Tianhao Huang, Guanghui Min, Zhenyu Lei, Aiying Zhang, Chen Chen

ICML 2026 regular

Tóm tắt (nguồn: OpenReview · © tác giả)

Unraveling how macroscopic cognitive phenotypes emerge from microscopic neuronal connectivity remains one of the core pursuits of neuroscience. To this end, researchers typically leverage multi-modal information from structural connectivity (SC) and functional connectivity (FC) to complete downstream tasks. Recent methodologies explore the intricate coupling mechanisms between SC and FC, attempting to fuse their representations at the regional level.
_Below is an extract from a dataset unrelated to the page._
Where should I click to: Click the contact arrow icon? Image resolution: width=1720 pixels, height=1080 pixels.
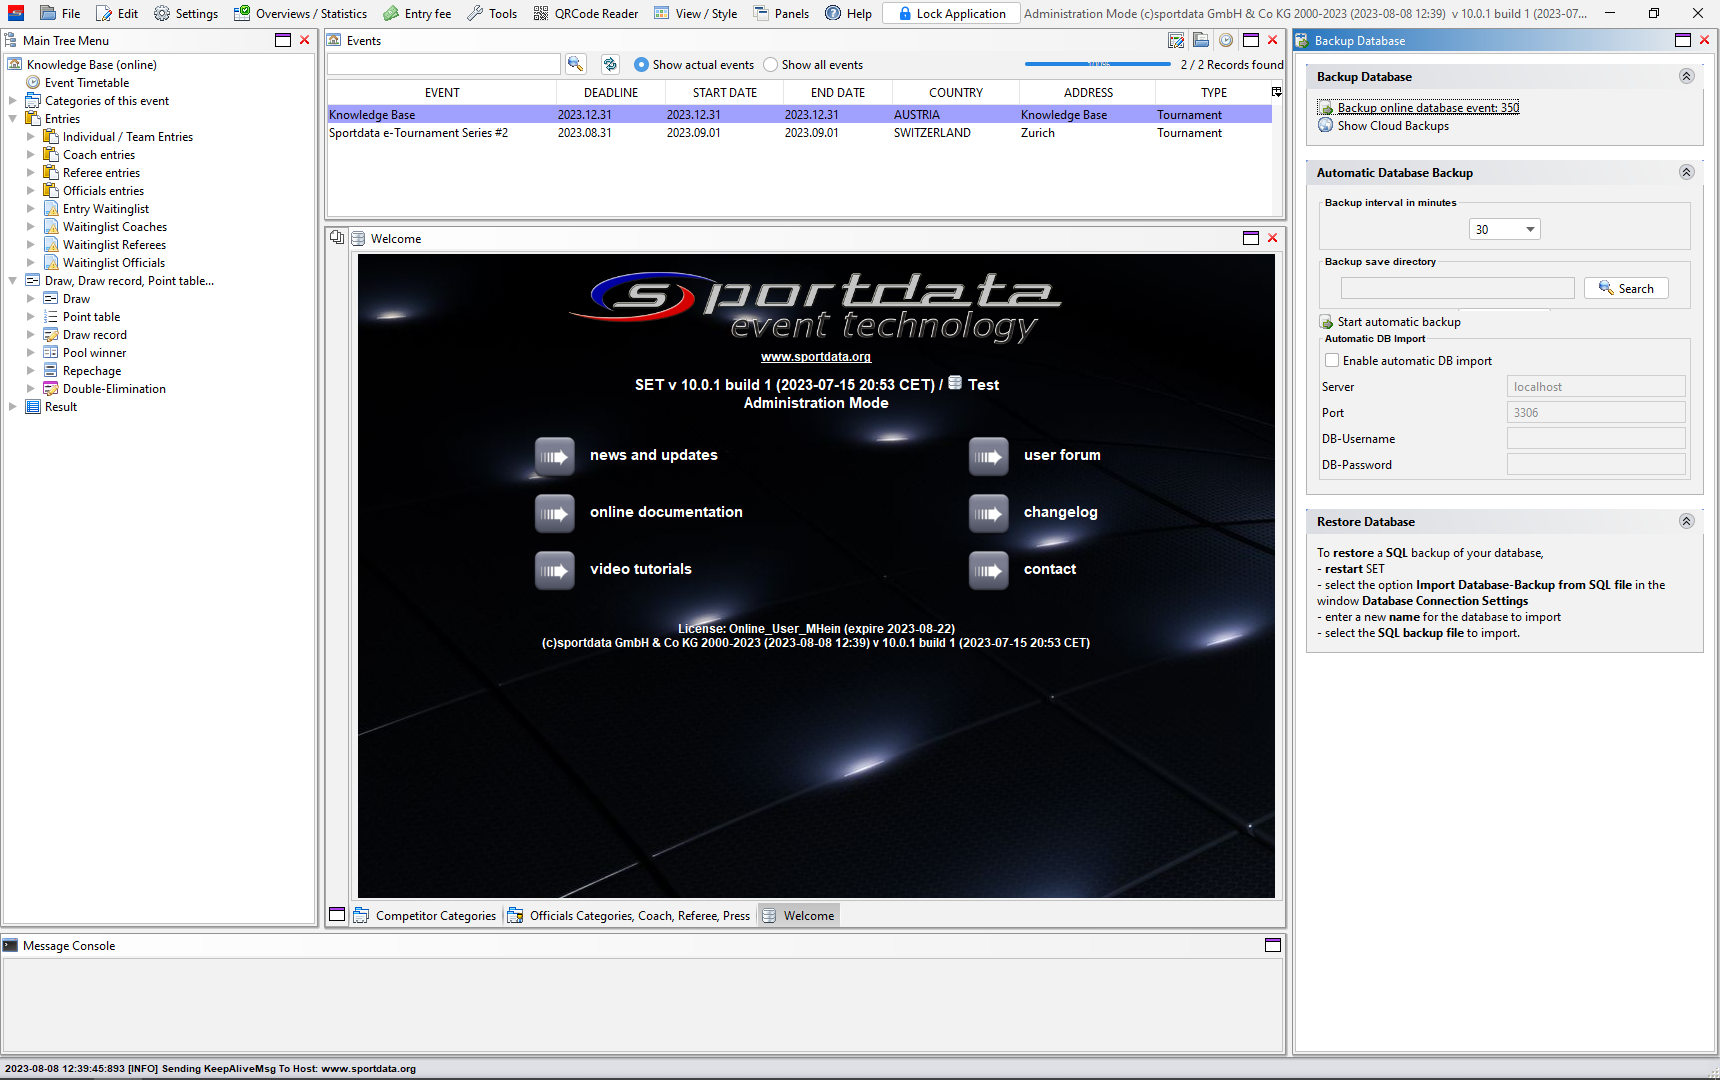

However, while these approaches do incorporate useful neuroscientific observations, they predominantly operate at a topological or architectural level and lack a principled formulation grounded in neural communication dynamics. Consequently, they are limited in quantifying how information is actually routed between neural regions, and thus cannot fully explain why SC and FC exhibit dynamic states of both coupling and heterogeneity. In this paper, we formulate multi-modal fusion through the lens of neural communication dynamics and propose the Adaptive Flow Routing Network (AFR-Net), a physics-informed framework that models how structural constraints give rise to functional communication patterns, enabling interpretable discovery of critical neural pathways. Extensive experiments demonstrate that AFR-Net significantly outperforms state-of-the-art baselines. The code is available at \url{https://github.com/Skyyyy0920/AFR-Net}.

Từ khoá

Neuroscience Graph Neural Networks Brain Network Brain Disease Diagnosis Graph Deep Learning

Metadata từ BioTender-max/icml2026-ai-bio (CC0-1.0). Phở không lưu trữ bản PDF; link trỏ về nguồn gốc.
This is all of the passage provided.